IEEE Top Programming Languages: Design, Methods, and Data Sources
The IEEE Spectrum Top Programming Languages app synthesizes 11 metrics from 9 sources to arrive at an overall ranking of language popularity. The sources cover contexts that include social chatter, open-source code production, and job postings. Below, you’ll find information about how we choose which languages to track and the data sources we use to do it.
What We Track
Starting from a list of over 300 programming languages gathered from GitHub, we looked at the volume of results found on Google when we searched for each one in using the template “X programming” where “X” is the name of the language. We filtered out languages that had a very low number of search results and then went through the remaining entries by hand to narrow them down to the most interesting. We labeled each language according to whether or not it finds significant use in one or more of the following categories: Web, mobile, enterprise/desktop, or embedded environments.
Our final set of 47 languages includes names familiar to most computer users, such as Java; stalwarts like Cobol and Fortran; and languages that thrive in niches, like Haskell. We gauged the popularity of each using 11 metrics across 9 sources in the following ways:
We measured the number of hits for each language by using Google’s API to search for the template “X programming.” This number indicates the volume of online information resources about each programming language. We took the measurement in June 2018, so it represents a snapshot of the Web at that particular moment in time. This measurement technique is also used by the oft-cited TIOBE rankings.
We measured the index of each language as reported by Google Trends using the template “X programming” in July 2018. This number indicates the demand for information about the particular language, because Google Trends measures how often people search for the given term. As it measures searching activity rather than information availability, Google Trends can be an early cue to up-and-coming languages. Our methodology here is similar to that of the Popularity of Programming Language (PYPL) ranking.
We measured the number of hits on Twitter for the template “X programming” for the 12 months ending June 2018. For 2016 and later data we used the Twitter Search API, whereas in 2014 and 2015 we used the Topsy API, which is now defunct. This number indicates the amount of chatter on social media for the language and reflects the sharing of online resources like news articles or books, as well as physical social activities such as hackathons.
GitHub is a site where programmers can collaboratively store repositories of code. Using the GitHub API and GitHub tags, we measured two things for the 12 months ending June 2018: (1) the number of new repositories created for each language, and (2) the number of active repositories for each language, where “active” means that someone has edited the code in a particular repository. The number of new repositories measures fresh activity around the language, whereas the number of active repositories measures the ongoing interest in developing each language.
Stack Overflow is a popular site where programmers can ask questions about coding. We measured two things on Stack Overflow for the 12 months ending June 2018: (1) the number of questions posted mentioning each language and (2) the amount of attention paid to those questions. Each metric measures the demand for information about the language in a different way. Each question is tagged with the languages under discussion, and these tags are used to tabulate our measurements using the Stack Exchange API.

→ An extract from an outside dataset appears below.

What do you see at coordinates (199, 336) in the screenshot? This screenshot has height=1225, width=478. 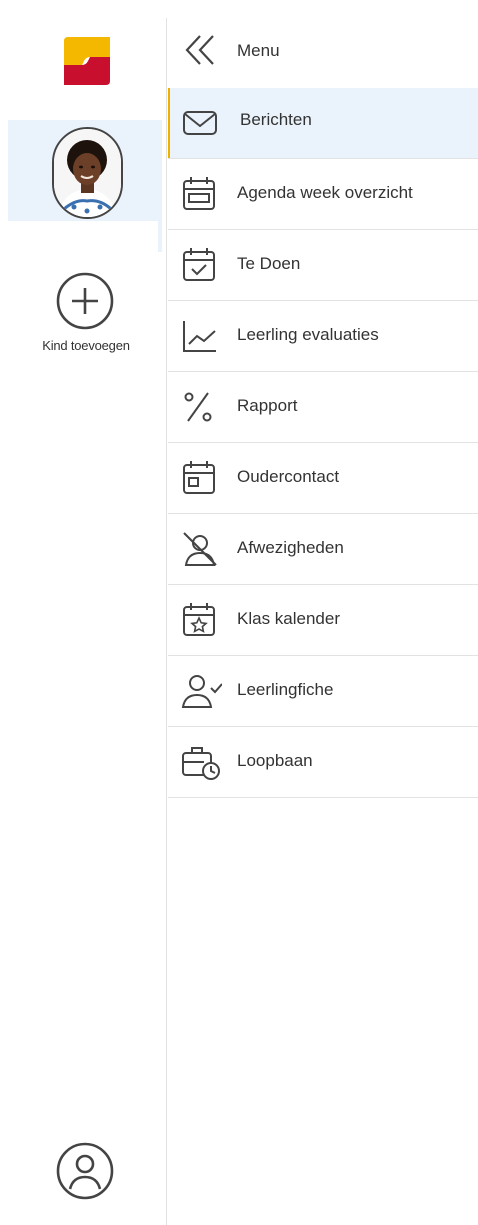 I see `chart-line-icon` at bounding box center [199, 336].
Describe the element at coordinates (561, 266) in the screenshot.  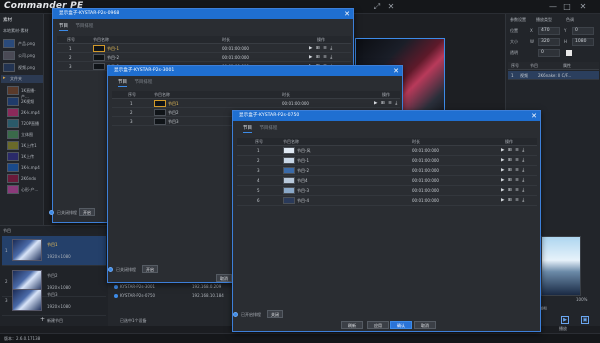
I see `live-preview` at that location.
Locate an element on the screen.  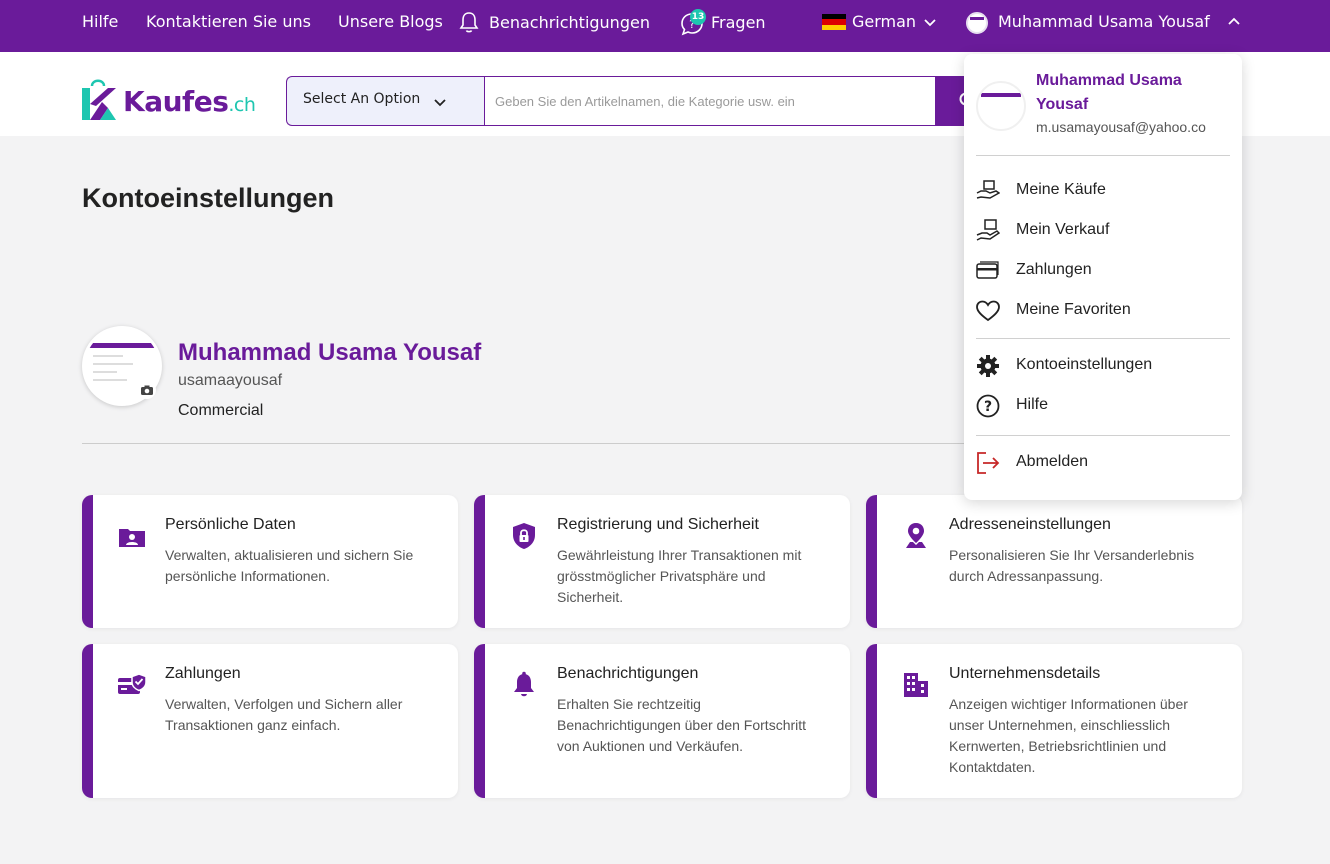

Reddit is a news and information site where users post links and comments and can “upvote” or “downvote” the contributions of others to help identify the most important or interesting links. On Reddit we measured the number of posts mentioning each of the languages, using the template “X programming” from June 2017 to June 2018 across any subreddit on the site. This metric captures the social activity and information sharing around each of the languages. We collected data using the Reddit API.
Hacker News is a news and information site where users post comments and links to news about technology. We measured the number of posts that mentioned each of the languages using the template “X programming” for the 12 months ending June 2018. Like Topsy, Stack Overflow, and Reddit, this metric also captures social activity and information sharing around the various languages. We used the Algolia Search API.
We measured the demand for different programming languages on the CareerBuilder job site. We measure the number of fresh job openings (those that are less than 30 days old) on the U.S. site that mention the language. Because some of the languages we track could be ambiguous in plain text—such as D, Go, J, Processing, and R—we use strict matching of the form “X programming” for these languages. For other languages we use a search string composed of “X AND programming,” which allows us to capture a broader range of relevant postings. We collected data in late June 2018 using the CareerBuilder API.
This metric is now obsolete because Dice shut down its API. However, we are retaining the previously gathered data for consistency in making comparison between two earlier years. (For 2018, the data is a null set). In the future, we expect to replace this metric with another job site that allows a similar analysis. Dice had a skills section on each job posting that listed the desired languages for that position. In previous years we measured the number of fresh job postings (those that were less than 30 days old) on the site.
IEEE Xplore Digital Library
IEEE maintains a digital library with over 3.6 million conference and journal articles covering a range of scientific and engineering disciplines. We measured the number of articles that mention each of the languages in the template “X programming” for the years of 2016 and 2017. This metric captures the prevalence of the different programming languages as used and referenced in scholarship. We collected data using the IEEE Xplore API.